A new trend in French cuisine
Wild plants conjure up thoughts of a quiet country road menaced by man-eating triffids but the truth for implacable carnivores is far more terrible than that. Much of France has gone vegetarian, seduced by the extraordinary range of natural vegetable organisms that can be turned into succulent dishes.
A typical example of these wild plant festivals, now all the rage, took place recently at the small village of La Sauvetat-de-Savères in the Lot-et-Garonne. A total of 225 visitors joined 40 local residents in a seven-course meal so exotic that no ordinary dictionary would contain the words needed to translate most of the dishes into English.
It began with three different apéritifs: dandelion root, camomile and periwinkle, served with toasts with “beurre de cardamine” (a kind of cress made from the crushed leaves of the cuckoo flower) and small daisies to nibble.
Followed by an extraordinary menu:
1st Velouté aux cinq côtes (soup with dandelion, plantain, nettle, wild onions and potato)
2nd Salade folle de la prairie (salad with leaves of dandelion, plantain, violet, poppy, mallow, borage and pimpernel - what a mixture !)
3rd Le flan jaune d’or (tart of dandelion petals)
4th Magret (no meal in the French countryside is complete without breast of duck !) aux 3 purées: “ortigot” made with potato and nettle, then two others made with consoude (comfrey) and pulmonaire (lungwort), which sound like ingredients making up the more unpleasant spells in a Harry Potter story! For those who like to delve deeper into these plants found on the edge of ditches, both are members of the borage family. Comfrey has hairy leaves and the lungwort leaves are spotted.

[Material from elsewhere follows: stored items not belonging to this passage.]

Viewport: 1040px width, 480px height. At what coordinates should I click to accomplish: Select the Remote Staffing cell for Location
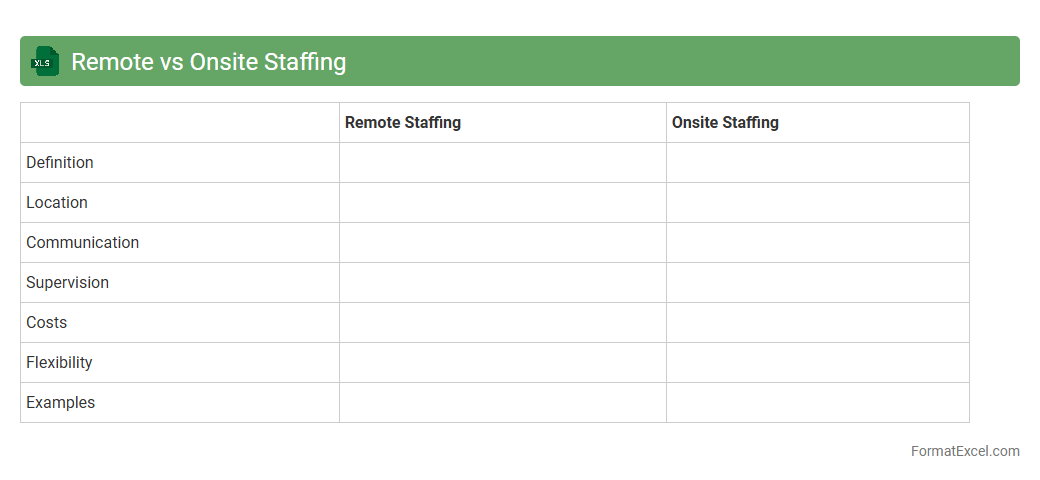[x=503, y=203]
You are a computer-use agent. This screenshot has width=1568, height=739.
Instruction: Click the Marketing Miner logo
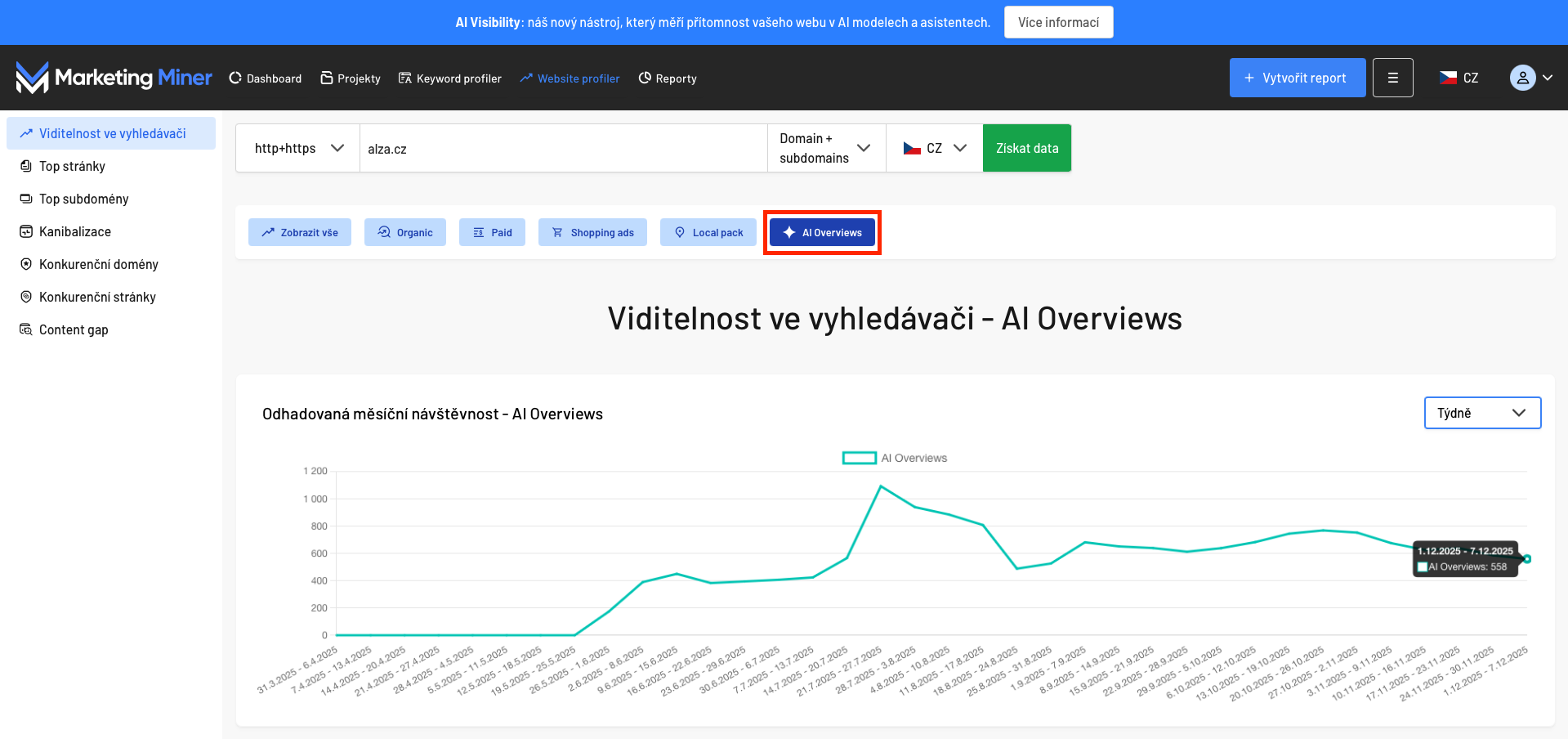(114, 78)
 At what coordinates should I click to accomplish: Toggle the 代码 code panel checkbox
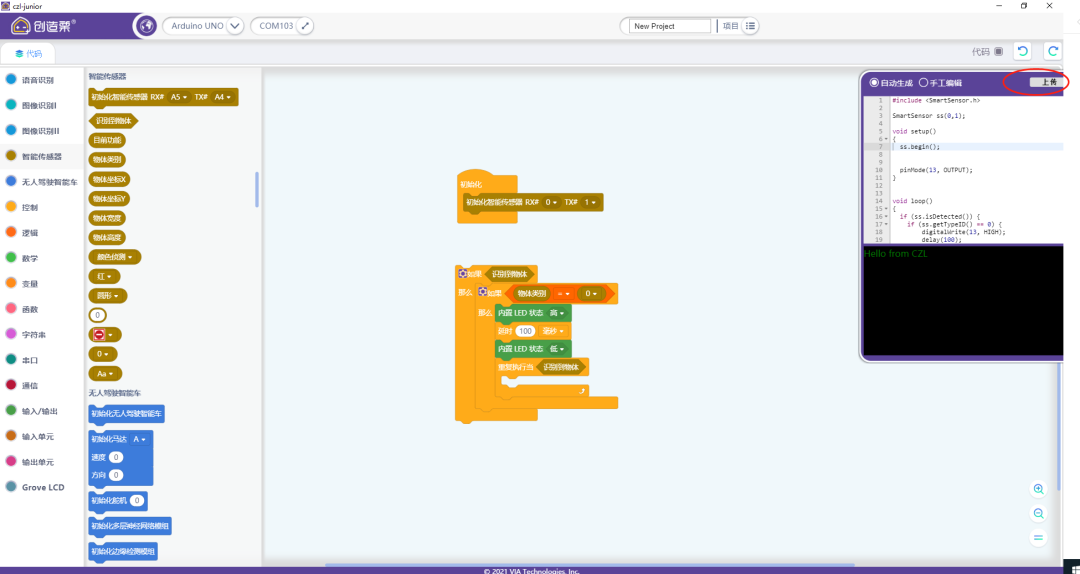[998, 51]
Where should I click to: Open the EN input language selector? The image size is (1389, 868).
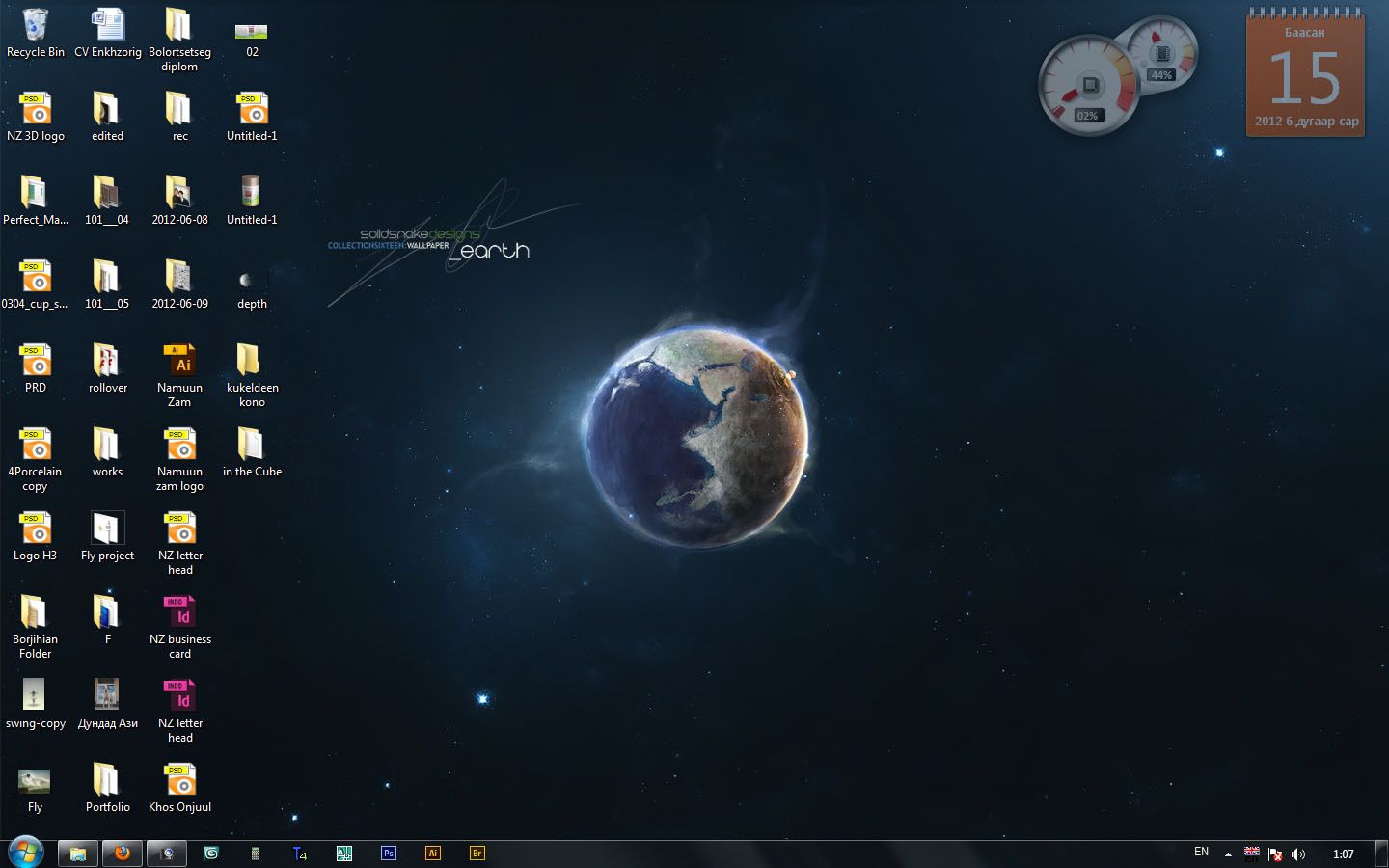[x=1201, y=853]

5th Montagne aux 2 confitures (goat’s cheese with elder jam and dandelion)
6th Glace à la lavande (lavender ice cream)
7th Tarte au calendula (calendula tart)
Three breads were served with the meal: classic nettle bread, thyme bread and a new lavender bread.
The festivals themselves have an even wider range of produce. What distinguishes the stall-holders is a rare passion for their produce: bamboo, bonsai, cactus, medicinal plants, aromatic plants, perennial plants, honey and derivatives of honey, home-made syrups, herbal teas, herbalists with naturopaths promoting natural healing, floral compositions, leather and wool products and a huge range of unusual alcoholic drinks. Extravagant claims are made for some of the plants. Take dandelion, for instance. Every part of the plant is said to have beneficial properties, the root, the flower, the leaves, even the buds. Rich in vitamin C and in beta-carotene, the nutrient found in yellow plants and vegetables, it claims to relieve arthritis, gout, eczema and even varicose veins.
So, tuck into the periwinkle and the lungwort and don’t blame us if you turn into a toad on the way home.